Ever since starting my GMAT studies in January, I have taken 8 practice test and 1 actual GMAT test and gotten a pretty wild range in scores, my lowest being a 540, and my highest being a 700.

For reference, here's the details of all my practice tests/my one actual test:

1. Kaplan practice test (Jan 4) 630 (42Q, 34V)

2. Official GMAT (Practice Test #1), Attempt #1 (Jan 10) 620 (39Q, 35V)

3. Official GMAT (Practice Test #1) Attempt #2 (Jan 25) 620 (40Q, 36V)

4. GMAT (Actual Test) (Feb 22) 580 (36Q, 34V)

5. Manhattan practice test (Mar 25) 590 (36Q, 34V)

6. Official GMAT (Practice Test #2) (Mar 30) 540 (35Q, 30V)

7. GMAT Economist Practice Test #1 (Apr 14) 690 (45Q, 39V)

8. Official GMAT (Practice Test #3) (May 3) 630 (39Q, 37V)

9. Official GMAT (Practice Test #4) (May 19) 700 (48Q, 38V)

At the start of my studies, I was self-studying by practicing questions from the official GMAT books and reviewing what I got wrong, etc.

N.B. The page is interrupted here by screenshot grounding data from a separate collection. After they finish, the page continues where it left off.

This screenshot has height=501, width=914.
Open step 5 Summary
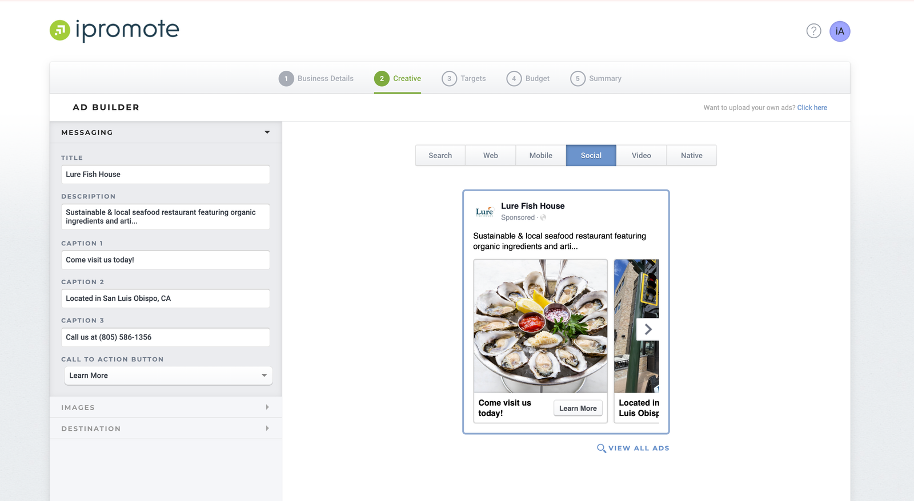pos(596,79)
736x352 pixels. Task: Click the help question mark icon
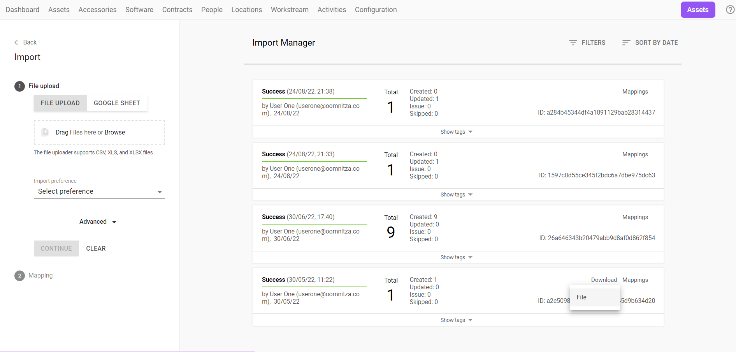point(730,10)
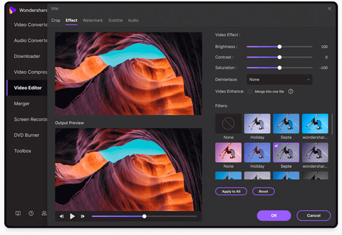
Task: Click the Apply to All button
Action: click(231, 192)
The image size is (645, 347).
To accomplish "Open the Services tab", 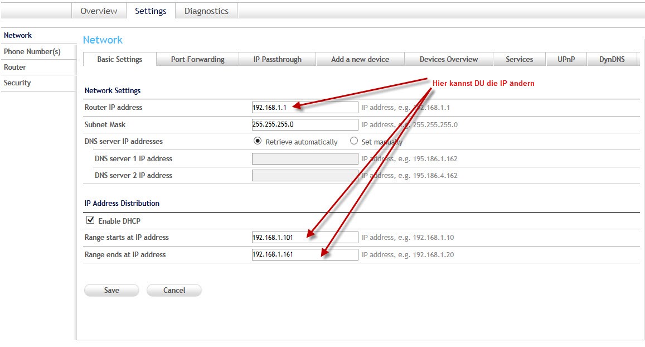I will (519, 59).
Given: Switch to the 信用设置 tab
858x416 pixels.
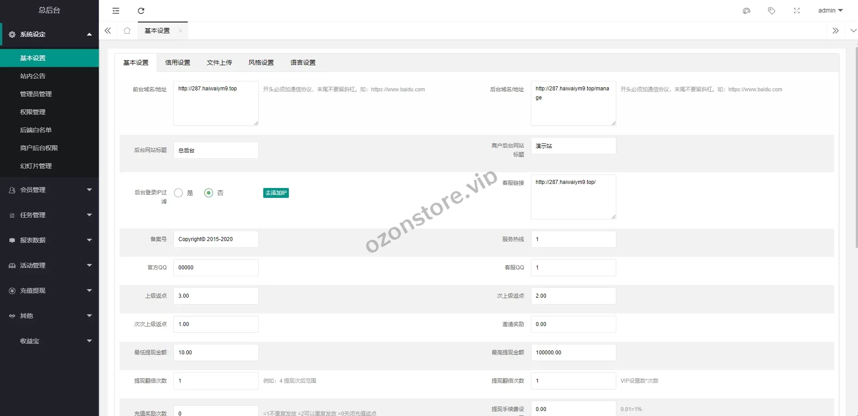Looking at the screenshot, I should pyautogui.click(x=177, y=63).

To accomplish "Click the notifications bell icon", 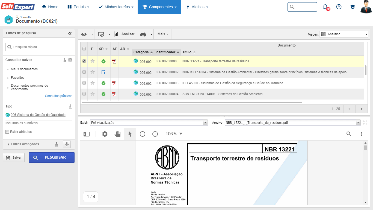I will (x=325, y=7).
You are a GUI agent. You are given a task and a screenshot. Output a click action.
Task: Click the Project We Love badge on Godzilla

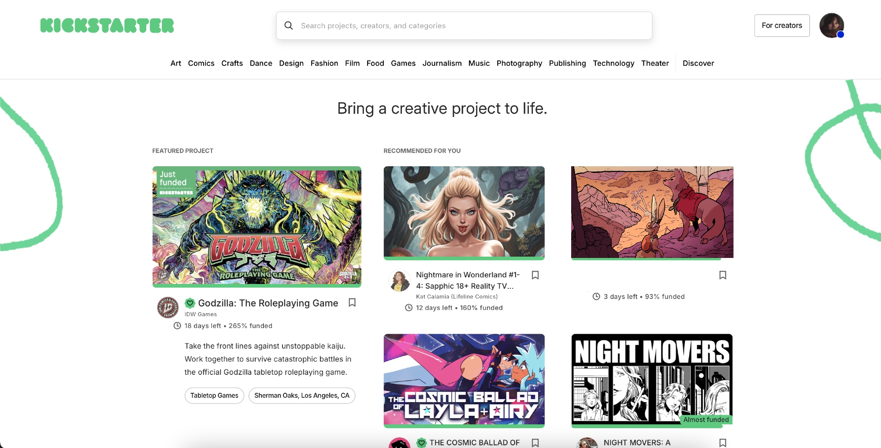click(190, 303)
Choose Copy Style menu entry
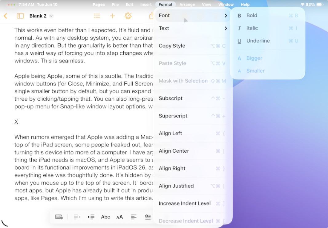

My practice tests had me sitting at a 620-630, but when I took the real test in late Feb, I got a 580. I'd say this was caused mostly by nerves and possibly also not taking studying as seriously as I should have. I continued self-studying for another month, but did so poorly on my two practice tests (590 and 540) that I decided to purchase access to the Economist's GMAT course.

Even after a week into the course, I already felt like it was doing wonders compared to just doing questions by themselves. Two weeks in, I finally took one of the the Economist's practice tests and made a 690. I was really shocked that I could have gone from a 540 to a 690 in just two weeks, but super pleased, so I continued following through the course.

Roughly 2 1/2 weeks later, I took another practice test, but this time an official GMAT one, and I got a 630. I will say I was in a minor car accident in between the 690 and 630, so I do wonder if that was partially the cause.

Finally, after continuing pretty consistent work on the Economist course, I took another official GMAT test today and got a 700, which just so happens to my goal! The thing is, I'm really worried that I won't be able to replicate this score on my real test day (June 1st), especially given the fact that I've done as bad as a 540... In other words, I'm worried that this 700 could have just been a mix of luck/me being at my best/getting topics I'm good at. Also I've read somewhere on this forum that you should have at least something like 30 points of "padding" on your practice tests (ie I should be scoring around 730 on practice tests in order to expect a 700 on the real one).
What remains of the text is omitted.